BERLIN : La raréfaction des livraisons de gaz russe en Allemagne remet sur le tapis la question de l'énergie nucléaire, en principe bientôt abandonnée, mais dont une prolongation n'est plus désormais complètement exclue.
Le gouvernement allemand a indiqué lundi qu'il trancherait "dans les prochaines semaines" sur une possible prolongation des dernières centrales nucléaires, prévues pour s'arrêter définitivement en fin d'année, en s'appuyant sur une nouvelle expertise en cours.
Pour prendre position, le gouvernement allemand attend désormais le résultat "d'un stress-test qui est en cours" pour connaître le niveau de sécurité actuel des centrales, a indiqué une porte-parole du gouvernement.
Un premier test en mars avait conclu que les trois centrales nucléaires encore en activité en Allemagne n'étaient pas nécessaires pour assurer la sécurité énergétique de la première économie européenne.
L'héritage Merkel
C'est l'ancienne chancelière conservatrice Angela Merkel qui, sous la pression de l'opinion, a engagé l'Allemagne dans la sortie du nucléaire après la catastrophe de Fukushima en 2011.
Les écologistes en particulier, membres de la coalition gouvernementale du chancelier social-démocrate Olaf Scholz, ont longtemps plaidé contre tout changement de cap, la lutte contre l'atome faisant partie de l'ADN des Grünen depuis leur création il y a plus de 40 ans.
Mais depuis le déclenchement de la guerre en Ukraine, la situation énergétique du pays n'a eu de cesse d'empirer.
La flambée des coûts de l'énergie et la crainte d'une pénurie de gaz russe - Gazprom a annoncé lundi vouloir réduire ses livraisons à seulement 20% de la normale via le gazoduc Nord Stream - poussent la propre famille politique d'Angela Merkel désormais à réexaminer le tabou de l'énergie nucléaire.
Elle réclame que les dernières centrales restent en activité plus longtemps que prévu.
"Ceux qui ont décider de rester dans l'énergie nucléaire", comme la France, "ne sont pas forcément plus idiots" que les Allemands, a récemment affirmé leur chef de file, Friedrich Merz.
"Je peux déjà l'anticiper, vous verrez que les centrales nucléaires seront prolongées en fin d'année", a-t-il martelé ce week-end.
La pression monte au sein même de la coalition gouvernementale, en provenance des Libéraux du FDP.
"La durée de vie des centrales nucléaires devrait être prolongée jusqu'au printemps 2024. C'est la période pendant laquelle nous risquons de manquer d'énergie", a plaidé dans Bild mardi un responsable de ce parti de droite, Michael Kruse.
Même du côté des écologistes et des sociaux-démocrates, les propos sur le nucléaire se font moins intransigeants.
Les Verts moins inflexibles
Dimanche, l'influente vice-présidente du Bundestag, l'écologiste Katrin Göring-Eckardt, a ainsi jugé qu'en cas de réelle situation d'urgence, l'idée de terminer de brûler les barres de combustible des centrales nucléaires encore en service, ce qui permettrait de prolonger leur durée d'exploitation, restait une option.
A défaut, a-t-elle relevé, certaines institutions critiques comme les hôpitaux, pouvaient connaître des difficultés de fonctionnement.
Cette possibilité a été aussi avancée par les représentants sociaux-démocrates et écologistes de Munich et de Basse-Saxe où se trouvent les centrales Isar 2 et Emsland.

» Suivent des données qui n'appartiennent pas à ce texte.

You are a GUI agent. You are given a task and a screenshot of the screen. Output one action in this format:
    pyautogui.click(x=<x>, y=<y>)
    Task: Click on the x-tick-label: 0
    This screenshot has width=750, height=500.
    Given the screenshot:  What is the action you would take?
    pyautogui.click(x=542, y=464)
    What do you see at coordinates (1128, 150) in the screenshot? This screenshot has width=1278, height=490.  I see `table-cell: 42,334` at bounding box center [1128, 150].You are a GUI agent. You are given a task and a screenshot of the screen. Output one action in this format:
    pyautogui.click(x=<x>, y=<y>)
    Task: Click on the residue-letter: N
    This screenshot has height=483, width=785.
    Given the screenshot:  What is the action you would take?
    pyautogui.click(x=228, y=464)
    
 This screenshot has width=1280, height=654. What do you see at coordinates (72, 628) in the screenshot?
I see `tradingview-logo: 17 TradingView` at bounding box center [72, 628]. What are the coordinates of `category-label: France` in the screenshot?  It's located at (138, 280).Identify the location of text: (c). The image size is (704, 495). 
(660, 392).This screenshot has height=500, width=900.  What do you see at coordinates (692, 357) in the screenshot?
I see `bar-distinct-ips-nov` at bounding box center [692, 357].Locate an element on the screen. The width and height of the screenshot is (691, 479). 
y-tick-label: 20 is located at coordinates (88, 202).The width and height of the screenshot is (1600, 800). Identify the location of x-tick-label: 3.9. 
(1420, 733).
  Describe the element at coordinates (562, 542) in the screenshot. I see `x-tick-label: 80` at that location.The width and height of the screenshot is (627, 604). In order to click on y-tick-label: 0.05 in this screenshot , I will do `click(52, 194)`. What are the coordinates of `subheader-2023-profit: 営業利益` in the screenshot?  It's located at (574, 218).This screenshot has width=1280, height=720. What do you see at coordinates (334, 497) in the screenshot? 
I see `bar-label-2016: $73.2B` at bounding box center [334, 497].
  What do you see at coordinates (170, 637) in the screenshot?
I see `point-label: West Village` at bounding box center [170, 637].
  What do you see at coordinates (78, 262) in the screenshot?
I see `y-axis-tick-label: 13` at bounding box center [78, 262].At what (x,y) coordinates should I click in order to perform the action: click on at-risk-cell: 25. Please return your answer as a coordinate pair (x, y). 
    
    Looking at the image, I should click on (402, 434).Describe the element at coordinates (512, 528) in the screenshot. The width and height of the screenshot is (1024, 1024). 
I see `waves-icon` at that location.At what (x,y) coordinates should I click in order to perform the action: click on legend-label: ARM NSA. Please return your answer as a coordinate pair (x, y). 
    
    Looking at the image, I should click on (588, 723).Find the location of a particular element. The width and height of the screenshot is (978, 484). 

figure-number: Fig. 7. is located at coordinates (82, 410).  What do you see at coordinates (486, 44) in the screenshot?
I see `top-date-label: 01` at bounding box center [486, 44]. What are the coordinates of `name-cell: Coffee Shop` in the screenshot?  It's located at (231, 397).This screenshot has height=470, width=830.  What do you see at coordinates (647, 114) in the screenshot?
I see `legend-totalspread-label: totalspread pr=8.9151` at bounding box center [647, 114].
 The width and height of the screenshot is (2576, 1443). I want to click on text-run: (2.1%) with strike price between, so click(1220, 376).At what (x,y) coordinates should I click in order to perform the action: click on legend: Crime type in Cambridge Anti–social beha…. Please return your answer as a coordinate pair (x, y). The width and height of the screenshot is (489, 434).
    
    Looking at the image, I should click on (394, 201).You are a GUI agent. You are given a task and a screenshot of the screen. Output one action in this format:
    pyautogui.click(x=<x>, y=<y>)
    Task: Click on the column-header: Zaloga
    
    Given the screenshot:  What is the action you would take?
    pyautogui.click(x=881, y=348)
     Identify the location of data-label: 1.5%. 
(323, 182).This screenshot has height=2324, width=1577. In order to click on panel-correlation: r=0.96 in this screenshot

La troisième, Neckarwestheim 2, est située dans le Bade-Wurtemberg.
Selon le maire de Munich, Dieter Reiter, Isar 2 pourrait être exploitée "jusqu'au milieu de l'année prochaine au plus tard", ce qui permettrait de "détendre la situation d'approvisionnement des habitants de Munich, même en cas d'aggravation de la situation" en Ukraine.
Même la ministre des Affaires étrangères l'écologiste Annalena Baerbock, a estimé que la "situation d'urgence" que connaît l'Allemagne obligeait à "réfléchir à toutes les solutions".
Si le pays venait à décider de prolonger la durée de vie de ses centrales restantes, cela constituerait une nouvelle volte-face en matière d'énergie à la portée politiquement très forte.
Il y a quelques semaines déjà, Berlin a annoncé qu'il aurait davantage recours pour son mix énergétique au charbon, prévu pour disparaître en 2030, pour compenser la baisse du gaz russe.